10日のBBCは、もっぱら下院で開かれた党首討論でのブレア首相の発言を取り上げていました。
英軍増強について訊かれたブレア首相は、米軍が駐留しているバグダッドとバスラの状況は異なる。拠点とするバスラで数か月前から展開してきた英軍の治安回復作戦は数週間以内に完了する、と説明したようです。
これに対して自民党党首ミンギス・キャンプベル氏は、「テロリスト(とBBCでは表記)」の活動がバグダッドからバスラに場所を移すことがないのを前提にしているだけだ、と懸念を表明し、いつになったら自主的な外交政策が期待できるのだ? と言ってます。
ちなみに、このミンギス・キャンプベル氏の党は、そもそものイラク派兵に反対した唯一の政党です。
これに対してブレア氏は、米国との「重要な」同盟をたてに米国追随を正当化したようです。
そして11日に発表されたブッシュ大統領のイラク新戦略を受けて、イギリスメディアは色々と喧しい。
11日付のデーリー・テレグラフ紙は、ブレア英首相が2週間以内にイラク南部に駐留する英軍7200人を3000人削減する方針を発表すると報じる。
BBCが伝えるのは、イギリスの永田町とでもいうべきウエストミンスターで、予想されるブレア首相の退陣に先立つ数週間までには、つまり5月までには、3000人までは削減されるという噂でもちきりなこと。
また、ブレア首相は、米軍の増派計画は英国の漸次的な兵員数減少の動きに何ら影響はないことを、時をおかずに示唆したことも。
が、これは有権者を安心させようとしているだけで、米国大統領の決定がドミノ効果をもたらす危険がある、とBBCのアナリストは言い、キャンベル自民党党首は「米軍の増派は(英軍のいる)南部の治安情勢を悪化させかねない」と警告します。
ブレア首相のスポークスマンは、これまでいわれてきた、英国の政策はホワイトハウスに決められてきた。ブレアにはブッシュについていくしか選択肢がない、 という「ブッシュのプードル」説を否定し、米国と英国の戦略は「つりあいのとれた」ものだ、と説明しているようですが。
さて、これだけ危惧されているブレア氏のイラク政策、もしかしたらドミノ倒しのように、バグダッドの米軍のみならずバスラの英軍まで危機に陥るのではないか、と心配されているにもかかわらず、日本と英国は「視点を共有する戦略的パートナーだ」と宣言するのは何を意味するのでしょうか?
なにしろ私たちの国も、イギリスに負けず劣らず、外交に限らず内政までホワイトハウスに決められています。
いったい何のために、アベ首相はイギリスへ、そしてヨーロッパ歴訪へ出かけたのでしょうか?

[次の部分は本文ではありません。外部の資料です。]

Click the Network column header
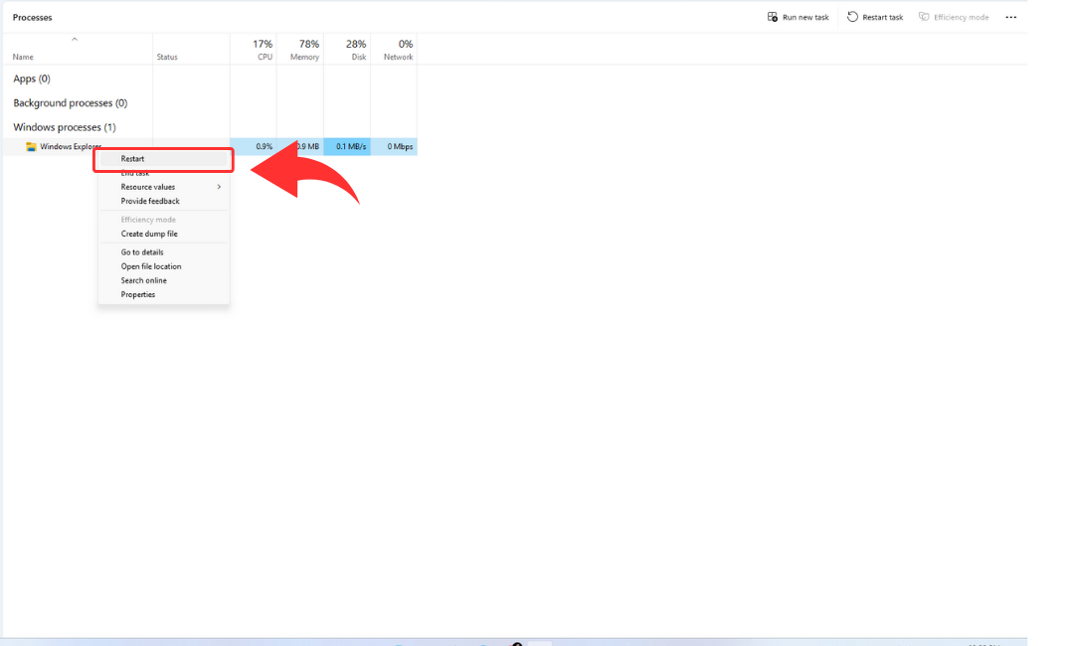 [x=399, y=50]
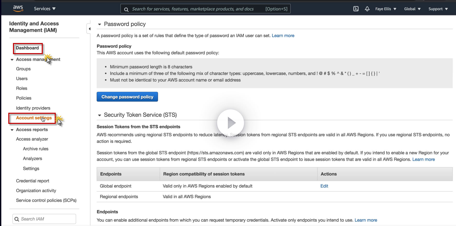
Task: Open the Support dropdown menu
Action: click(x=438, y=9)
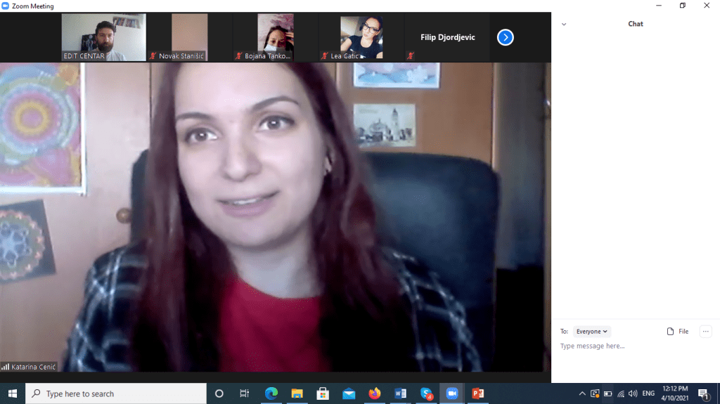Select the Lea Gatic video thumbnail

pyautogui.click(x=361, y=37)

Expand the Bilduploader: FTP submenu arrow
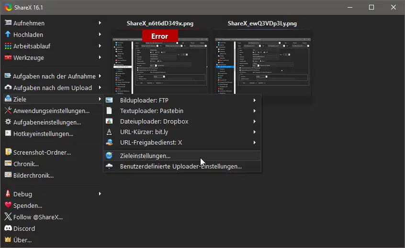255,100
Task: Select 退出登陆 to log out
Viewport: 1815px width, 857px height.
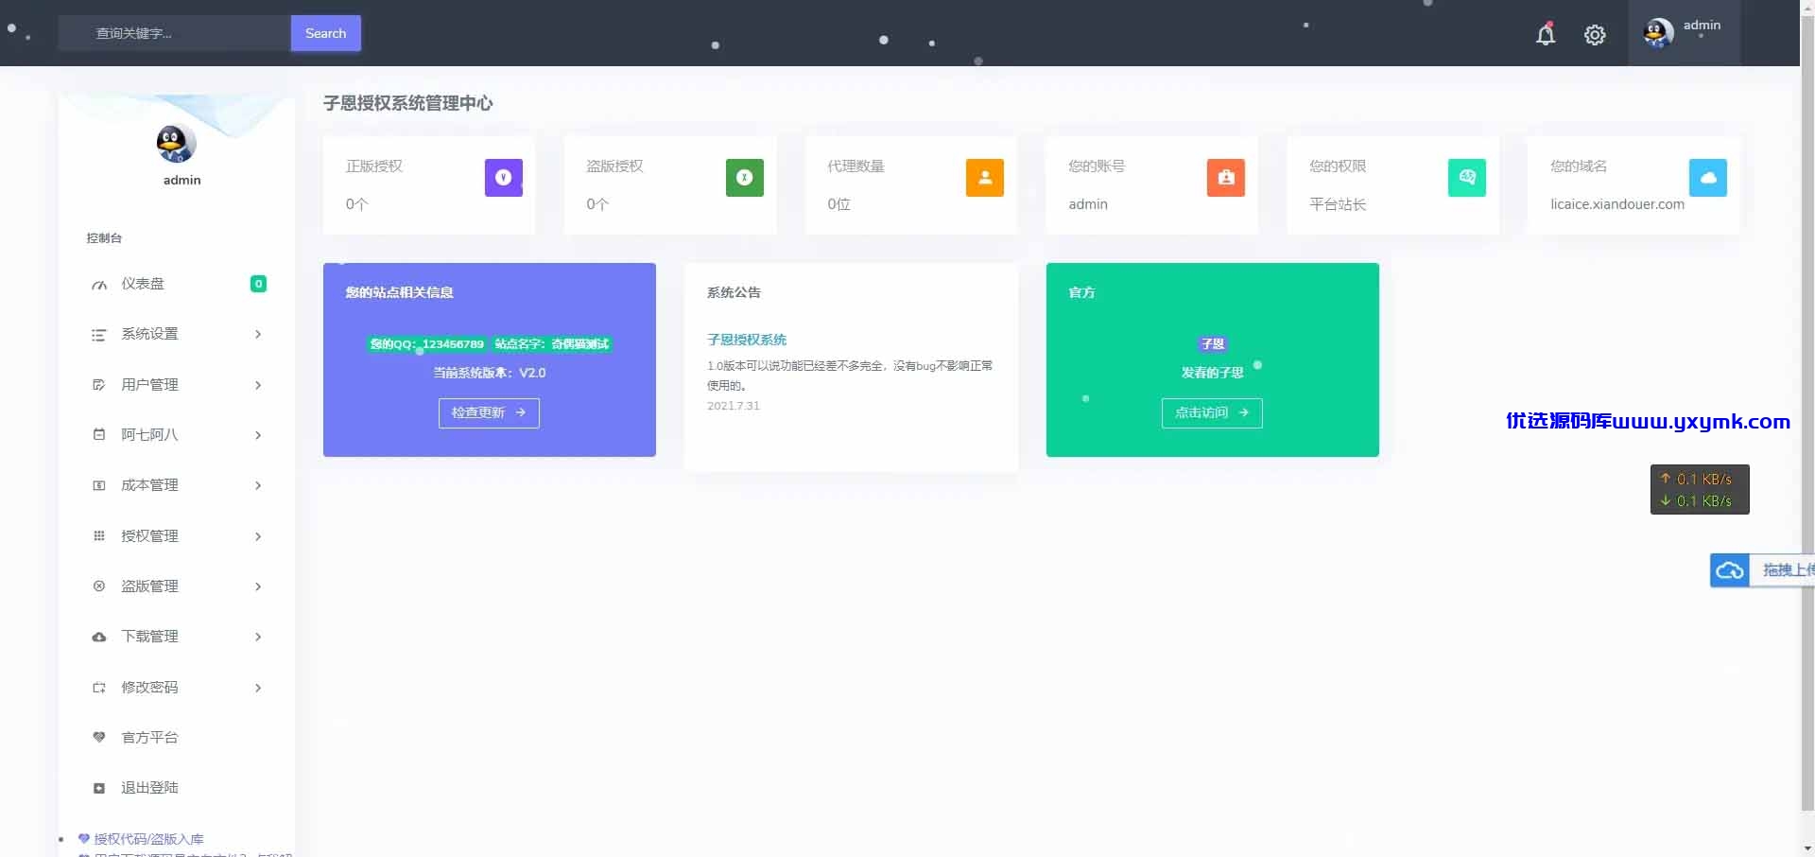Action: (177, 788)
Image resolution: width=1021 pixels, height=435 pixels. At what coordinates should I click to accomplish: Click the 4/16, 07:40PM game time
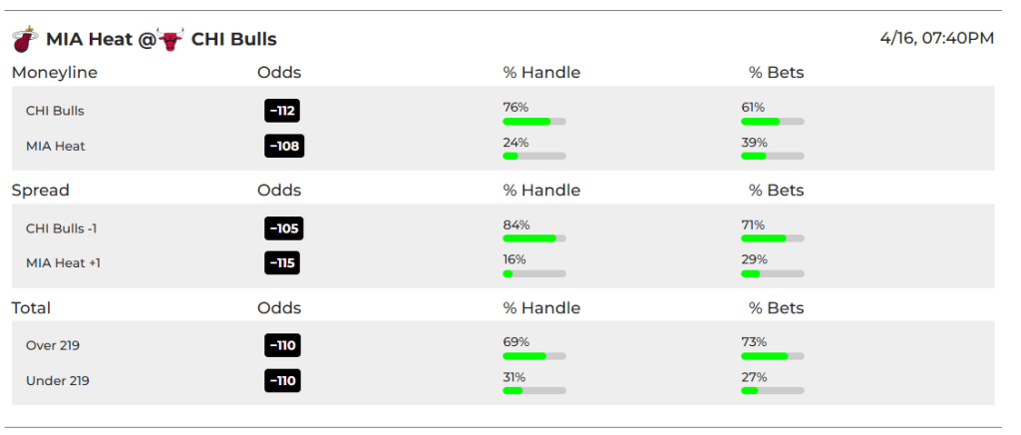(937, 39)
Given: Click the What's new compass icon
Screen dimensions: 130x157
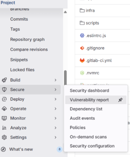Looking at the screenshot, I should (3, 149).
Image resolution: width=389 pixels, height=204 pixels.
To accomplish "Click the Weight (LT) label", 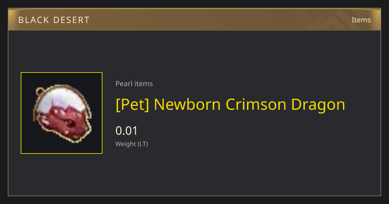I will pyautogui.click(x=132, y=144).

と考えている矢先、ブリュッセルのNATO本部で演説をする首相の姿がテレビ画面に映されました。昨年、麻生外相が、日本はNATOの重要性を発見したからNATOも日本の重要性を発見してくれ、と演説した所と同じでしょう、きっと。
「憲法の諸原則を守りながら、日本人は国際社会の平和と安定のためなら自衛隊が海外での活動を行うことをためらわない」と述べていました。この言葉の先には、憲法を作りかえることが当然あるのでしょう。
少々上気した様子の、あどけないようなお坊ちゃんっぽい表情。戦争をする国がそれほどまでに夢だったのか、と愕然とさえしてしまいました。
まさか、まさか、日本がNATOの準加盟国となること、英国に代わって日本がイラクで米国を応援すること、そんなことにはならないでしょうね?